_INSTRUCTION 1:_ Rewrite the records from their first line through the line containing "point(111,504)", replacing "Where should I click to" with "Where do I click to" and leaving everything else unchanged.

_QUOTED PASSAGE:_
>>>>
Monthly Archives: August 2015

  • Last Tango in Paris

    Bernardo Bertolucci (1972)

    Pauline Kael’s famous review begins as follows:

    ‘Bernardo Bertolucci’s Last Tango in Paris was presented for the first time on the closing night of the New York Film Festival, October 14, 1972: that date should become a landmark in movie history comparable to May 29, 1913—the night Le Sacre du Printemps was first performed—in music history.’

    David Thomson recognised the enduring importance of what Kael wrote in an interview with Greil Marcus in the Los Angeles Review of Books in 2012:

    ‘I don’t know whether if [Pauline Kael] were alive she would say the same thing now, but the passion in her writing, and the quality in the prose …, it forgives anything that you might be embarrassed by in the piece. Perhaps it’s mistaken, doesn’t matter …’

    Thomson’s praise came, though, on the back of his judgment that time had ‘not been kind’ to Last Tango in Paris and few people are likely to argue with that.  If you google ‘Last Tango’ today, ‘in Halifax’ comes up ahead of ‘in Paris’.  The place of Pauline Kael’s review in movie history is arguably more secure than that of Bertolucci’s film.  (It is a wonderful piece of writing even though, rereading it after seeing Last Tango at BFI this week, I was struck by how much of the piece is actually about Norman Mailer.)
<<<<
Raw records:
>>>>
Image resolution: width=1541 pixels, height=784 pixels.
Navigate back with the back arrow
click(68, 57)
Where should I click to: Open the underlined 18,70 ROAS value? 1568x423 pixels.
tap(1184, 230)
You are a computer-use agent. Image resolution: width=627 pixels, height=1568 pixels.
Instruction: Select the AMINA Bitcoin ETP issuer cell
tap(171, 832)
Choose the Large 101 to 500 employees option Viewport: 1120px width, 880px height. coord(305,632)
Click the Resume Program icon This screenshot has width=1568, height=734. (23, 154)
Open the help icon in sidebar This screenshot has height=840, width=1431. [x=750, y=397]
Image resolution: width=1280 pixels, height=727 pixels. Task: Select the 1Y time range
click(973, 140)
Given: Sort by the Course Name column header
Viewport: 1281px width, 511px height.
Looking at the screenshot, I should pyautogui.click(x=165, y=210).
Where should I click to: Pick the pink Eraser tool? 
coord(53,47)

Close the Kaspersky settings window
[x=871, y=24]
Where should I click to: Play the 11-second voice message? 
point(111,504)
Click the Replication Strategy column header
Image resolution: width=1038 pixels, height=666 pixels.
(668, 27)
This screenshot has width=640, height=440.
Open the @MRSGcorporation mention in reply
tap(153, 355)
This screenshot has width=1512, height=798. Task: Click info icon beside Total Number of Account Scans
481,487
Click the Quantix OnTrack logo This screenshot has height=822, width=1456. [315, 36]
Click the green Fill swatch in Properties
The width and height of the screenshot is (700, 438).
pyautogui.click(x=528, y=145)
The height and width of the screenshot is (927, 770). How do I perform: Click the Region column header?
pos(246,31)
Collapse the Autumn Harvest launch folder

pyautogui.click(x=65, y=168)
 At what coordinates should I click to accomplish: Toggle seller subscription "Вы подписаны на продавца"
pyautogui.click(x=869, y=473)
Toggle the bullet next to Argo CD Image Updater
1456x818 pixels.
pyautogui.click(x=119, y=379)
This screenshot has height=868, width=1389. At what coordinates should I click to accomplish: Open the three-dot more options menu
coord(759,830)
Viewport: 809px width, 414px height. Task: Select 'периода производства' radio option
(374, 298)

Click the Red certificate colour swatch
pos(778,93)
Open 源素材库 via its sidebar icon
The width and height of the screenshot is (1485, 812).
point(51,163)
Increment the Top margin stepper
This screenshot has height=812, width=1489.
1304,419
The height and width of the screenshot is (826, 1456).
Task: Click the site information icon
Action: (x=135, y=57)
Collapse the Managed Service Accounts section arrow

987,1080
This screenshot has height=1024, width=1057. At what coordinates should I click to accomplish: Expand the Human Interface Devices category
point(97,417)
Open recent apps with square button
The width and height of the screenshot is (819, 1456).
<<<<
_INSTRUCTION 2:_ According to the post on Last Tango in Paris, on what date was the film first presented?

_EXERCISE OUTPUT 1:_
Image resolution: width=1541 pixels, height=784 pixels.
Navigate back with the back arrow
click(68, 57)
Where do I click to: Open the underlined 18,70 ROAS value? 1568x423 pixels.
tap(1184, 230)
You are a computer-use agent. Image resolution: width=627 pixels, height=1568 pixels.
Instruction: Select the AMINA Bitcoin ETP issuer cell
tap(171, 832)
Choose the Large 101 to 500 employees option Viewport: 1120px width, 880px height. coord(305,632)
Click the Resume Program icon This screenshot has width=1568, height=734. (23, 154)
Open the help icon in sidebar This screenshot has height=840, width=1431. [x=750, y=397]
Image resolution: width=1280 pixels, height=727 pixels. Task: Select the 1Y time range
click(973, 140)
Given: Sort by the Course Name column header
Viewport: 1281px width, 511px height.
Looking at the screenshot, I should pyautogui.click(x=165, y=210).
Where do I click to: Pick the pink Eraser tool? 
coord(53,47)

Close the Kaspersky settings window
[x=871, y=24]
Where do I click to: Play the 11-second voice message? 
point(111,504)

_EXERCISE OUTPUT 2:_ October 14, 1972, on the closing night of the New York Film Festival.